**WHAT THE TASK REQUIRES:**
Lay out every line of the rows as a JSON list of strings, one string per line, with blank lines omitted. Leave the pictures out of the answer.

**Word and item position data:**
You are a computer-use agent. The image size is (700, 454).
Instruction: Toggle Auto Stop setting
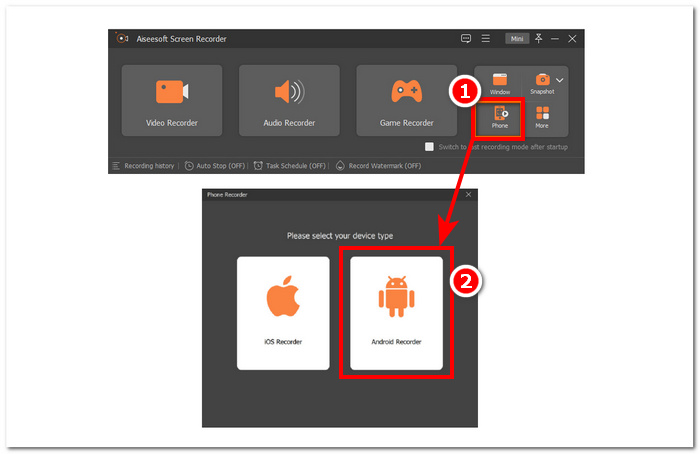click(x=214, y=165)
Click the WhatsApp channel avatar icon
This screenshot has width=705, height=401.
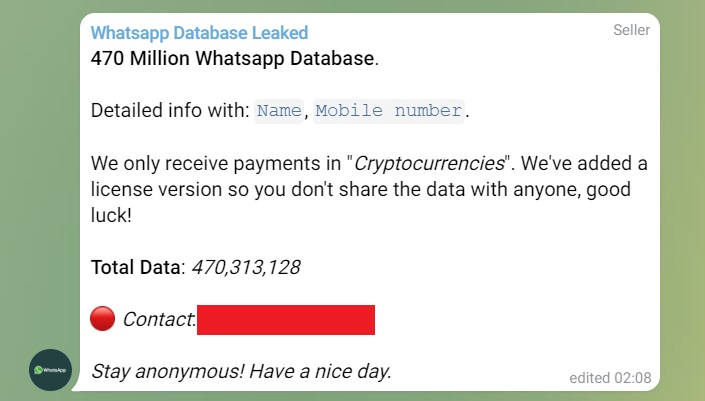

**EXERCISE SOLUTION:**
[
  "You are a computer-use agent. The image size is (700, 454).",
  "Instruction: Toggle Auto Stop setting",
  "click(x=214, y=165)",
  "Click the WhatsApp channel avatar icon",
  "This screenshot has width=705, height=401."
]